Two Democratic representatives on Friday asked Director of the United States Domestic Policy Council Susan Rice to appoint a gun czar to streamline the federal government’s assault on the right to keep and bear arms.
In a letter also addressed to President Joe Biden, Reps. Joe Neguse, D-Co., and Lucy McBath, D-Ga., should create a so-called Interagency Task Force on Gun Violence Prevention.
They said Biden and Rice should place a National Director of Gun Violence Prevention, the “gun czar,” at the agency’s head, according to a press release.
Dozens of Democratic House members signed onto the letter.
“Gun violence in America remains a persistent and critical threat,” Neguse said. “It’s time we get serious about addressing it. If we are not doing everything we can to ensure another Columbine, another Aurora, another Highlands Ranch, does not happen again, then we are not doing enough.”
He cited mass shooting incidents to arouse fear of firearms, but the vast-majority of gun violence occurs in the cases of suicide and gang-related conflicts, Pew Research Center reported. Suicide alone accounts for 60 percent of firearm deaths.
“Every year, nearly 40,000 people are killed with guns in our nation and another 76,000 are injured, with disproportionate shares of this violence falling on communities of color,” the letter stated. “In 2020 alone, as the COVID-19 pandemic raged, at least 43,561 people needlessly lost their lives due to gun violence, a 10% increase from 2019.”
Homicide has increased dramatically in heavily black and latino communities, but that stems from a variety of factors.

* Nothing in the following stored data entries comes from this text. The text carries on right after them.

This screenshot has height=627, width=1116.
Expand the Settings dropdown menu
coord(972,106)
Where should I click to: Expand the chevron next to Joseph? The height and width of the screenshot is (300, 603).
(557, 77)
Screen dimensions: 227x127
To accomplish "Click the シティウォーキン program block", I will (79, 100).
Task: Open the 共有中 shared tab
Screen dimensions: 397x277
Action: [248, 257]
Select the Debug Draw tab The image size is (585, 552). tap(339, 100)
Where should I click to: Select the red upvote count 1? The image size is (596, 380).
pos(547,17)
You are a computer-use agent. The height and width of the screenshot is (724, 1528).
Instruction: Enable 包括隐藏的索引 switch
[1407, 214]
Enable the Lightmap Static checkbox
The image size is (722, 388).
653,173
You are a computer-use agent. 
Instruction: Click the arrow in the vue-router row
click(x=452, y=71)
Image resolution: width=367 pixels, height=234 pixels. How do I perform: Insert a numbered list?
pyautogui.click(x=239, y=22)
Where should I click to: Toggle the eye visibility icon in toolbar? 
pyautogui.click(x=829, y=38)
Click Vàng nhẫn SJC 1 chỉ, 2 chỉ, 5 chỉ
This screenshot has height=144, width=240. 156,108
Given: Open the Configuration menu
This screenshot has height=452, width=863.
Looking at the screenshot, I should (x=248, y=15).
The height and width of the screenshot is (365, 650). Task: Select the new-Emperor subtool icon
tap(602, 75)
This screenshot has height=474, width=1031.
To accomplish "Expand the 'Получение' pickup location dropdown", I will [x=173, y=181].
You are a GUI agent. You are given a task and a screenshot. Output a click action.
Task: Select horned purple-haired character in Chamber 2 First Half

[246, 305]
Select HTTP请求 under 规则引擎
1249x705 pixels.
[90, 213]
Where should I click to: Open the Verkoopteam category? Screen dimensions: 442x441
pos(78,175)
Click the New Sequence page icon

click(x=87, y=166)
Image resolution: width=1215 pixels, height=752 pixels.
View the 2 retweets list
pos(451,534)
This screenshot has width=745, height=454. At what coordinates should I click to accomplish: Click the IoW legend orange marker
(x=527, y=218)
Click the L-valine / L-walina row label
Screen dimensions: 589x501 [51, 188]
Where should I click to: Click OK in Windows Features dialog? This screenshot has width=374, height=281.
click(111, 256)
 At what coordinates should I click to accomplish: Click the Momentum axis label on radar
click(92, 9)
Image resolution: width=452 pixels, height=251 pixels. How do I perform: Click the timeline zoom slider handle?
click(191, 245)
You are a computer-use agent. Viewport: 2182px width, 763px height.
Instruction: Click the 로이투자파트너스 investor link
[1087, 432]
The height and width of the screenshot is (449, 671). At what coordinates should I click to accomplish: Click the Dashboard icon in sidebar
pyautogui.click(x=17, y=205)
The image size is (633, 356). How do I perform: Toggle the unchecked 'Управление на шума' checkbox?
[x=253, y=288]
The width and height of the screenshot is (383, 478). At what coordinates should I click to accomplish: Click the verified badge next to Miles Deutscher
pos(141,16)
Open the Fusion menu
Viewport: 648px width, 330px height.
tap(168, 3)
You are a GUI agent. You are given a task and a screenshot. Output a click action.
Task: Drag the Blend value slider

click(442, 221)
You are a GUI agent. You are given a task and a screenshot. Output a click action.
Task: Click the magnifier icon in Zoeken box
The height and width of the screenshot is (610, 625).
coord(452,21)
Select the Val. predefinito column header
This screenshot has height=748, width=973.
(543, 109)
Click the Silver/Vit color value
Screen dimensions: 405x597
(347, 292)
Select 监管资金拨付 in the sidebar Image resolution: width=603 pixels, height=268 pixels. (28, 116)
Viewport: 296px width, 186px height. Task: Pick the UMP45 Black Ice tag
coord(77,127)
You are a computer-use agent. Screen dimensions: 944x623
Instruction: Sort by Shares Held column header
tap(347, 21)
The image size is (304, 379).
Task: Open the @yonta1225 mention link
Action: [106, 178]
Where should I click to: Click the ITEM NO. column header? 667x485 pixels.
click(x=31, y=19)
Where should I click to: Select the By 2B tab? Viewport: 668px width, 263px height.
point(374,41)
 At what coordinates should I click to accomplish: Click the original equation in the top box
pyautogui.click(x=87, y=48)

These factors include the lockdowns—which caused depression, drug abuse, violence, and suicide to skyrocket—the abolition of cash bail, and the Black Lives Matter movement, which has made police officers afraid to confront black suspects who commit a plurality of the nation’s crimes.
Neguse and McBath tried to place the blame on law-abiding gun owners, who commit few crimes.
“As gun ownership soars to record levels, we fear that this violence will only continue to grow,” they wrote in the letter.